The problem: Your task is to copy every entry exactly.

Data:
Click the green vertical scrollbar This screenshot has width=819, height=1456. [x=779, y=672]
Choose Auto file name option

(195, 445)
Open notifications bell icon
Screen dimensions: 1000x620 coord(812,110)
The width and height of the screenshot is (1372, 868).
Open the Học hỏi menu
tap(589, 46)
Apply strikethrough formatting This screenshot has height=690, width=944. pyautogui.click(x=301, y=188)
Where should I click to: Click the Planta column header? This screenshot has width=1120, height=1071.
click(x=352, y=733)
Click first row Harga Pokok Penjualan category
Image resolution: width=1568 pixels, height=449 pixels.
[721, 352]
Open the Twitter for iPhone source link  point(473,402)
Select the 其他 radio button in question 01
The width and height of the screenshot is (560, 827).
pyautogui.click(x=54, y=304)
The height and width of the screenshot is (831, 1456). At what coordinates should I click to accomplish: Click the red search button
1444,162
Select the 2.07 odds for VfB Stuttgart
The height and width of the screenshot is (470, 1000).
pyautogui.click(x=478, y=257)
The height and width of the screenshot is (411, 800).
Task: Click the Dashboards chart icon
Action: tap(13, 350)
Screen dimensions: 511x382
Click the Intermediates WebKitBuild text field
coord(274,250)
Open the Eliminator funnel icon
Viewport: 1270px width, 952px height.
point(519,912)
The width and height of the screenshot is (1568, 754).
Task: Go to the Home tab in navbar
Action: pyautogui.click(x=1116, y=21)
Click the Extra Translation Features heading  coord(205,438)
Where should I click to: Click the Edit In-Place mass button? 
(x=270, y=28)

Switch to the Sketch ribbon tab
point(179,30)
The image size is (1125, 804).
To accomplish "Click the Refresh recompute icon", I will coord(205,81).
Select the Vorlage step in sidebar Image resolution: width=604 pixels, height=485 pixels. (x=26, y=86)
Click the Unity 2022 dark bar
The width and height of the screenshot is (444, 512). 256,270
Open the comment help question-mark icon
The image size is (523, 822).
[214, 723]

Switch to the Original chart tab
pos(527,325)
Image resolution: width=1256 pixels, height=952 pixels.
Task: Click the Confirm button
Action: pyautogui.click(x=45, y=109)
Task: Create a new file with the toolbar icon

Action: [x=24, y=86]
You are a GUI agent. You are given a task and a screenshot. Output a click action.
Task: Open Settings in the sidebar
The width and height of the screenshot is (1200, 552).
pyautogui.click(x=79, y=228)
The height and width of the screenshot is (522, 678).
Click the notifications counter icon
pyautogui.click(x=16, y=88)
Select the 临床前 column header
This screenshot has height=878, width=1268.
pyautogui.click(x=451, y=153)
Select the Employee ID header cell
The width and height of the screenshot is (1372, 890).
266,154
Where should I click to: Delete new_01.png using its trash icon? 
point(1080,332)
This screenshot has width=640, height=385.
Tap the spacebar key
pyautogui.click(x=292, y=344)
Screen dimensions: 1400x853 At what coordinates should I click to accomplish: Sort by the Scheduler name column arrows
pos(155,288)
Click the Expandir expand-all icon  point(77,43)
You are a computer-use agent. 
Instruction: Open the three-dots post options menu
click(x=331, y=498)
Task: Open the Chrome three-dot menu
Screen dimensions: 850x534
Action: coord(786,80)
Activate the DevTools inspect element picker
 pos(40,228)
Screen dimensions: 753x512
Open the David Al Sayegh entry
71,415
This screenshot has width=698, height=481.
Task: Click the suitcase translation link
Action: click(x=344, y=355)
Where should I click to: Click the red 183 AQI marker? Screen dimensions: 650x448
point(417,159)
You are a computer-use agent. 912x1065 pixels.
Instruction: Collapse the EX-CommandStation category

Response to this task:
Click the green vertical scrollbar This screenshot has width=819, height=1456. [x=779, y=672]
Choose Auto file name option

(195, 445)
Open notifications bell icon
Screen dimensions: 1000x620 coord(812,110)
The width and height of the screenshot is (1372, 868).
Open the Học hỏi menu
tap(589, 46)
Apply strikethrough formatting This screenshot has height=690, width=944. pyautogui.click(x=301, y=188)
Where should I click to: Click the Planta column header? This screenshot has width=1120, height=1071.
click(x=352, y=733)
Click first row Harga Pokok Penjualan category
Image resolution: width=1568 pixels, height=449 pixels.
[721, 352]
Open the Twitter for iPhone source link  point(473,402)
Select the 其他 radio button in question 01
The width and height of the screenshot is (560, 827).
pyautogui.click(x=54, y=304)
The height and width of the screenshot is (831, 1456). At what coordinates should I click to accomplish: Click the red search button
1444,162
Select the 2.07 odds for VfB Stuttgart
The height and width of the screenshot is (470, 1000).
pyautogui.click(x=478, y=257)
The height and width of the screenshot is (411, 800).
Task: Click the Dashboards chart icon
Action: tap(13, 350)
Screen dimensions: 511x382
Click the Intermediates WebKitBuild text field
coord(274,250)
Open the Eliminator funnel icon
Viewport: 1270px width, 952px height.
point(519,912)
The width and height of the screenshot is (1568, 754).
Task: Go to the Home tab in navbar
Action: pyautogui.click(x=1116, y=21)
Click the Extra Translation Features heading  coord(205,438)
Where should I click to: Click the Edit In-Place mass button? 
(x=270, y=28)

Switch to the Sketch ribbon tab
point(179,30)
The image size is (1125, 804).
To accomplish "Click the Refresh recompute icon", I will coord(205,81).
Select the Vorlage step in sidebar Image resolution: width=604 pixels, height=485 pixels. (x=26, y=86)
Click the Unity 2022 dark bar
The width and height of the screenshot is (444, 512). 256,270
Open the comment help question-mark icon
The image size is (523, 822).
[214, 723]

Switch to the Original chart tab
pos(527,325)
Image resolution: width=1256 pixels, height=952 pixels.
Task: Click the Confirm button
Action: pyautogui.click(x=45, y=109)
Task: Create a new file with the toolbar icon

Action: [x=24, y=86]
You are a GUI agent. You are given a task and a screenshot. Output a click action.
Task: Open Settings in the sidebar
The width and height of the screenshot is (1200, 552).
pyautogui.click(x=79, y=228)
The height and width of the screenshot is (522, 678).
Click the notifications counter icon
pyautogui.click(x=16, y=88)
Select the 临床前 column header
This screenshot has height=878, width=1268.
pyautogui.click(x=451, y=153)
Select the Employee ID header cell
The width and height of the screenshot is (1372, 890).
266,154
Where should I click to: Delete new_01.png using its trash icon? 
point(1080,332)
This screenshot has width=640, height=385.
Tap the spacebar key
pyautogui.click(x=292, y=344)
Screen dimensions: 1400x853 At what coordinates should I click to accomplish: Sort by the Scheduler name column arrows
pos(155,288)
Click the Expandir expand-all icon  point(77,43)
You are a computer-use agent. 
Instruction: Open the three-dots post options menu
click(x=331, y=498)
Task: Open the Chrome three-dot menu
Screen dimensions: 850x534
Action: coord(786,80)
Activate the DevTools inspect element picker
 pos(40,228)
Screen dimensions: 753x512
Open the David Al Sayegh entry
71,415
This screenshot has width=698, height=481.
Task: Click the suitcase translation link
Action: click(x=344, y=355)
Where should I click to: Click the red 183 AQI marker? Screen dimensions: 650x448
point(417,159)
You are a computer-use agent. 912x1065 pixels.
Instruction: Collapse the EX-CommandStation category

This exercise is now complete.